V. İNCELEME VE GEREKÇE

14. Anayasa Mahkemesinin 3/2/2022 tarihinde yapmış olduğu toplantıda başvuru incelenip gereği düşünüldü:

A. Başvurucunun İddiaları ve Bakanlık Görüşü

15. Başvurucu, yargılama süreci boyunca SEGBİS aracılığı ile dinlenildiğini belirterek duruşmada hazır bulunma hakkının ihlal edildiğini ileri sürmüştür.

16. Bakanlık görüşünde, başvurucunun müdafi yardımından da yararlanmak suretiyle herhangi bir sınırlamaya maruz kalmadan ve teknik bir bağlantı sorunu yaşamadan etkili bir şekilde savunma yapma imkânı bulduğu ifade edilmiştir.

17. Başvurucu; Bakanlık görüşüne karşı beyanında, bireysel başvuru formundaki iddialarını tekrar etmiştir.

B. Değerlendirme

18. Anayasa Mahkemesi, Şehrivan Çoban ve Emrah Yayla ([GK], B. No: 2017/38732, 6/2/2020) kararlarında duruşmada hazır bulunma hakkı ile ilgili ilkeleri belirlemiştir. Anayasa Mahkemesi bu kararlarda öncelikle kişilerin istemine aykırı olarak SEGBİS yoluyla duruşmaya katılmasının duruşmada hazır bulunma hakkına yönelik müdahale teşkil ettiğini tespit etmiştir. Bu müdahalenin kanunilik, meşru amaç ve ölçülülük yönünden inceleneceğini ifade etmiştir. Anılan kararlarda 4/12/2004 tarihli ve 5271 sayılı Ceza Muhakemesi Kanunu"nun 196. maddesinin kanunilik ölçütünü karşıladığı ve müdahalenin usul ekonomisinin gerçekleştirilmesine yönelik meşru bir amaca dayandığı sonucuna ulaşılmıştır (Şehrivan Çoban, §§ 72-104; Emrah Yayla, §§ 58-86).

19. Anılan kararlarda ölçülülük yönünden yapılan incelemede ise başvurucunun duruşmada hazır bulunma talebinin hangi zorlayıcı nedene dayalı olarak kabul edilmediğinin ortaya konulmaması ve başvurucunun SEGBİS yoluyla katıldığı celselerde esaslı işlemlerin yapılması nedeniyle müdahalenin gerekli olmadığı değerlendirilmiştir.

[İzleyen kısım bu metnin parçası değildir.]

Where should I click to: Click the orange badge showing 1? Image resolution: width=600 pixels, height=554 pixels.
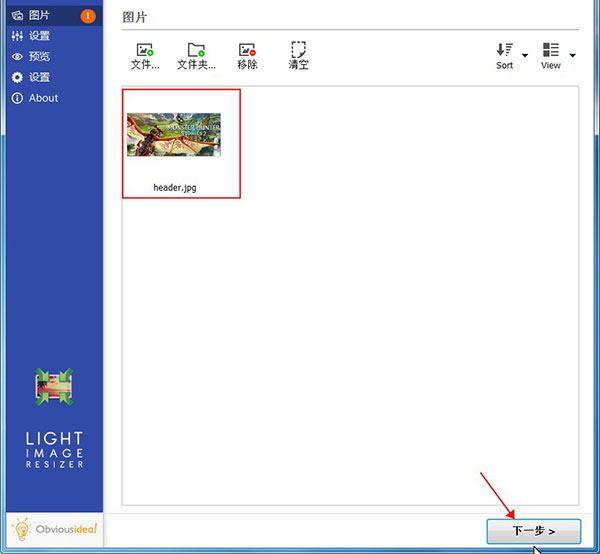coord(88,16)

20. Öte yandan Anayasa"nın 36. maddesi veya diğer herhangi bir maddesi kişilerin adil yargılanma hakkının güvencelerinden feragat etmelerini yasaklayan bir hüküm içermemektedir. Ne var ki adil yargılanma hakkının güvencelerinden feragat edilmesinin Anayasa"ya uygun olabilmesi için feragat iradesinin açık olmasının ve sonuçlarının kişi yönünden makul olarak öngörülebilir olmasının yanında asgari usul güvencelerinin de sağlanmış olması, ayrıca adil yargılanma hakkından feragat edilmesini meşru olmaktan çıkaran üstün bir kamu yararının bulunmaması gerekir (Nurettin Balta, B. No: 2016/10023, 28/12/2022, § 47).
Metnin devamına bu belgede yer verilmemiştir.